◆ **AIM OF THE EXERCISE**
Copy out the part of the listing that opens with the line containing "Disclaimer (519, 2363)" and closes at the end of the listing, both ends included. Keep each line's wording as is, but scale every answer coordinate by 2.4 and round it to a whole number, with halves rounding up.

** Start of INPUT DATA **

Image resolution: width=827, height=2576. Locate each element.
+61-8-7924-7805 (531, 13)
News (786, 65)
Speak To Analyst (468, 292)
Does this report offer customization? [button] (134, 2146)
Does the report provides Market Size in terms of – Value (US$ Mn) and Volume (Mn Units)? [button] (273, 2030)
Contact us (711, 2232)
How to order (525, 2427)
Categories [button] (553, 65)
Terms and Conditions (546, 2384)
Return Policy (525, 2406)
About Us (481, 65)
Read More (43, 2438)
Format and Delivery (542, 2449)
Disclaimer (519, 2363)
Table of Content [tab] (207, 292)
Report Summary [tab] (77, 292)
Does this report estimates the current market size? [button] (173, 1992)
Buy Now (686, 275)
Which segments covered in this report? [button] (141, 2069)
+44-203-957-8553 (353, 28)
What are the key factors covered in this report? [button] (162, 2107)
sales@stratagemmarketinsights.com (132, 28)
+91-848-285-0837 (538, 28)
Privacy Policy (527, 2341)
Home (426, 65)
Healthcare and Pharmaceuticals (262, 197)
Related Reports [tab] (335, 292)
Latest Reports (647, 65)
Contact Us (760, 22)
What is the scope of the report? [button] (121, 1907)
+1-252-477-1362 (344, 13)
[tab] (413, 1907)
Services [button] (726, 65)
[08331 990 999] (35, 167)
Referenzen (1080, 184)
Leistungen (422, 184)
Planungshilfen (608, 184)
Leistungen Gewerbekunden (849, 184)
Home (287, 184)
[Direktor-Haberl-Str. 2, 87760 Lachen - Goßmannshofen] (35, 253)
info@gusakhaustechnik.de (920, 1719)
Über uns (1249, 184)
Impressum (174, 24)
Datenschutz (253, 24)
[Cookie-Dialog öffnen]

** End of INPUT DATA **

◆ **EXPECTED ANSWER**
Disclaimer (1246, 5671)
Table of Content [tab] (497, 701)
Report Summary [tab] (185, 701)
Does this report estimates the current market size? [button] (415, 4781)
Buy Now (1646, 660)
Which segments covered in this report? [button] (338, 4966)
+44-203-957-8553 (847, 67)
What are the key factors covered in this report? [button] (389, 5057)
sales@stratagemmarketinsights.com (317, 67)
+91-848-285-0837 (1291, 67)
Privacy Policy (1265, 5618)
Home (1022, 156)
Healthcare and Pharmaceuticals (629, 473)
Related Reports [tab] (804, 701)
Latest Reports (1553, 156)
Contact Us (1824, 53)
What is the scope of the report? [button] (290, 4577)
+1-252-477-1362 (826, 31)
[tab] (991, 4577)
Services [button] (1742, 156)
[08331 990 999] (84, 401)
Referenzen (2592, 442)
Leistungen (1013, 442)
Planungshilfen (1459, 442)
Leistungen Gewerbekunden (2038, 442)
Home (689, 442)
[Direktor-Haberl-Str. 2, 87760 Lachen - Goßmannshofen] (84, 607)
info@gusakhaustechnik.de (2208, 4126)
Über uns (2998, 442)
Impressum (418, 58)
Datenschutz (607, 58)
[Cookie-Dialog öffnen]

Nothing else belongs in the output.